---------- EXTRACTED RECORDS
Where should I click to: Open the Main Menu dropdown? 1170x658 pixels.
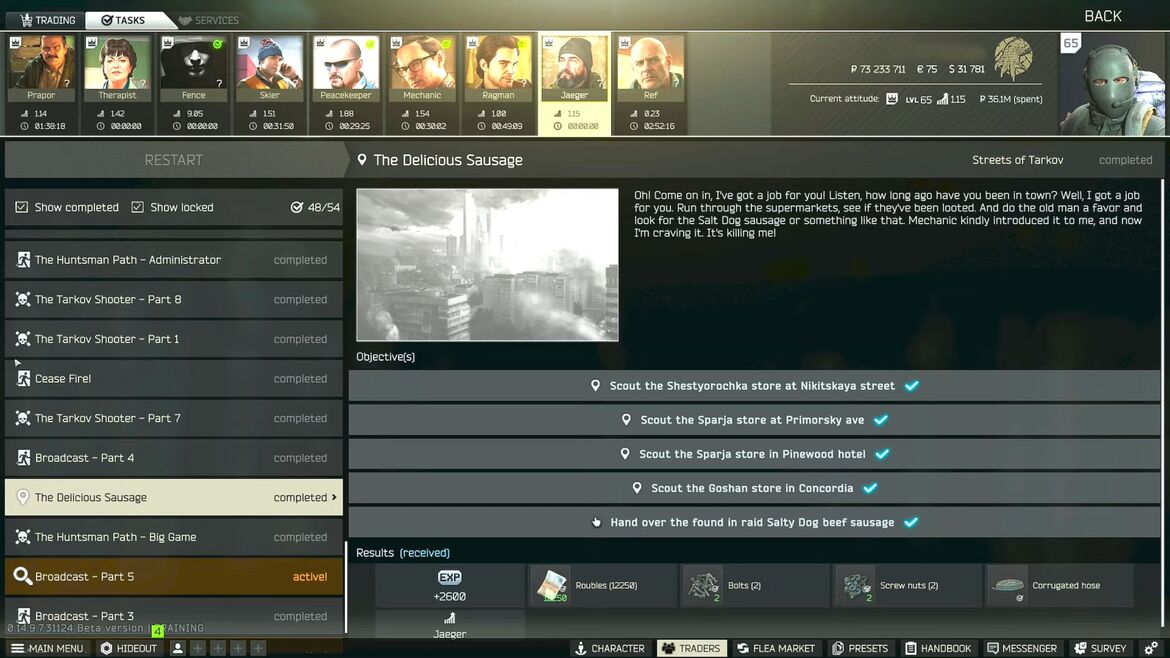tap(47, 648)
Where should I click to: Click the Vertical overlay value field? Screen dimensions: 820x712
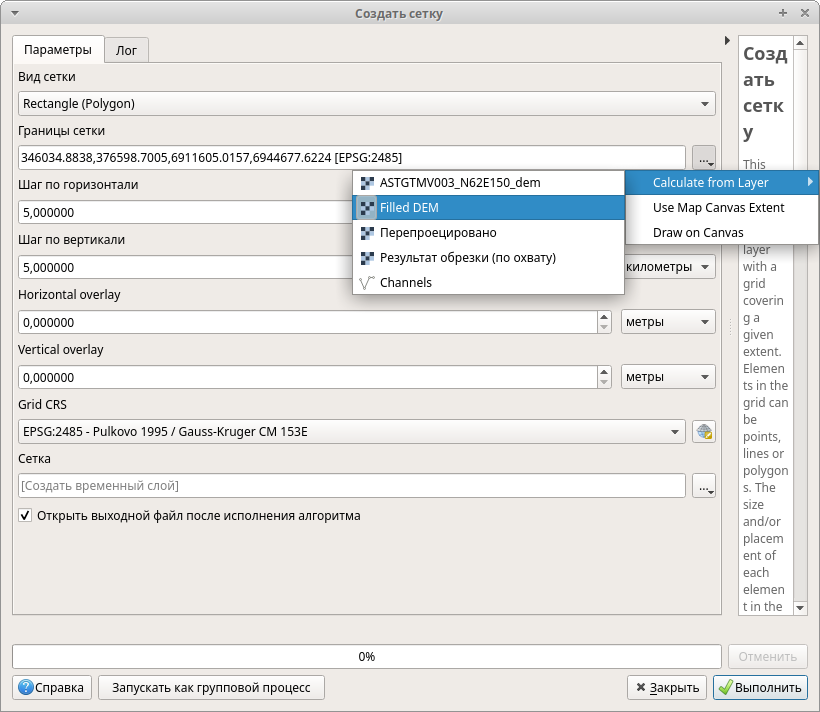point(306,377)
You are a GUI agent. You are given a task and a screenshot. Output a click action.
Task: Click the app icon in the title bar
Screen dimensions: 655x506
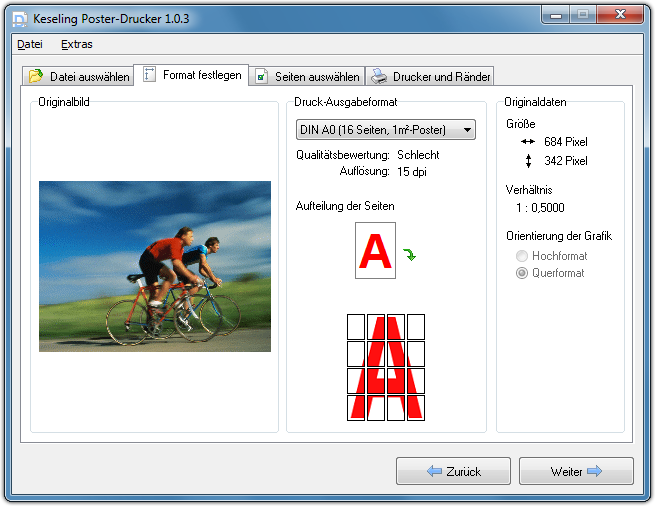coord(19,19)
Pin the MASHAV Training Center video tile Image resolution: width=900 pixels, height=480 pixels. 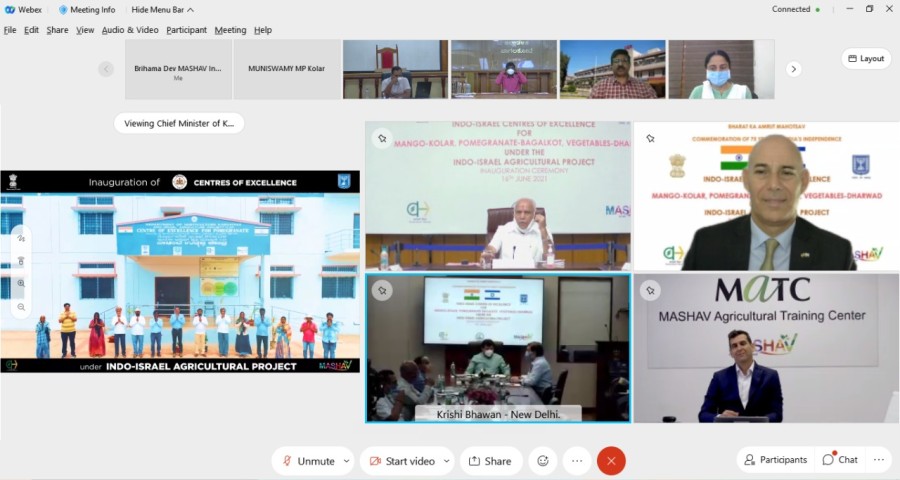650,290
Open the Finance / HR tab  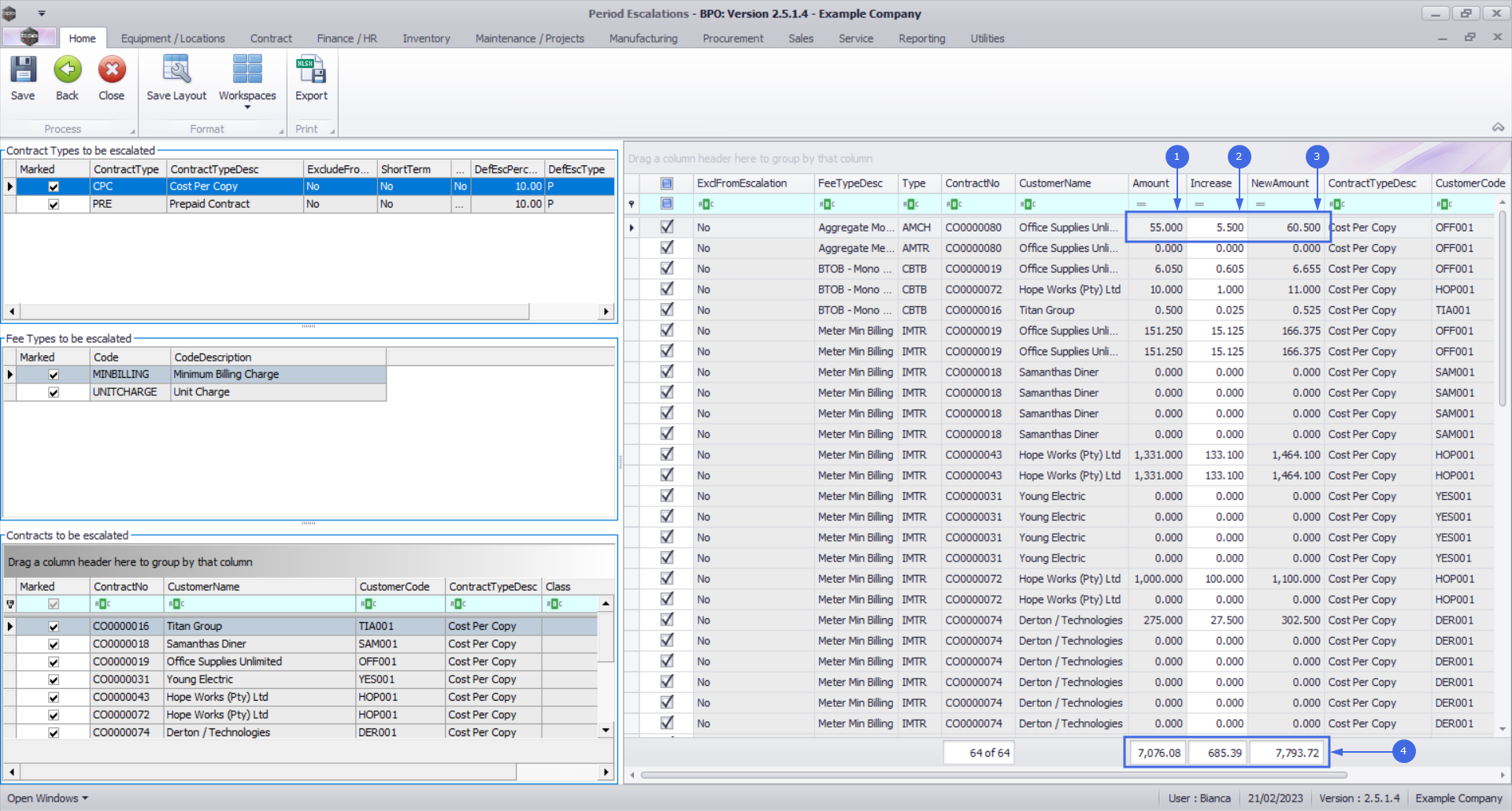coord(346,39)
--------------------
---------- EXTRACTED RECORDS
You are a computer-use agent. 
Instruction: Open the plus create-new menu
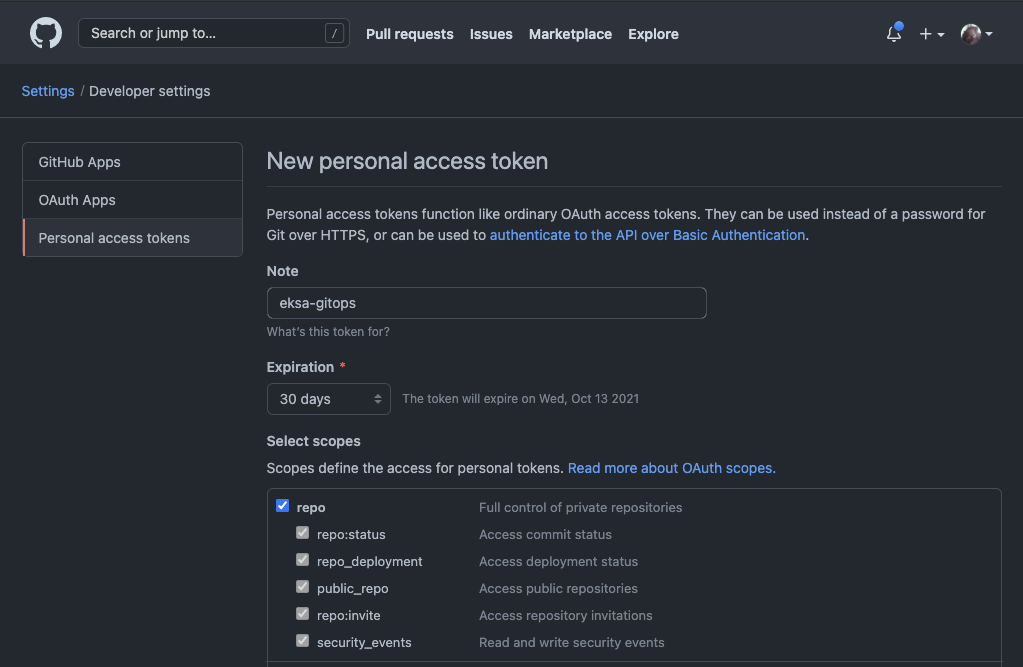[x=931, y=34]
--------------------
---------- EXTRACTED RECORDS
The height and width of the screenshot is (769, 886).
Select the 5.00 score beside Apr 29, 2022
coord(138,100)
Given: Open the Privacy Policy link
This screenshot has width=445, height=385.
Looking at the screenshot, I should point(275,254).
--------------------
WORK REQUEST ▸
State how many lines of the entries contain the word "agent". Nothing besides the number belongs in the reply.

EXERCISE SOLUTION ▸
2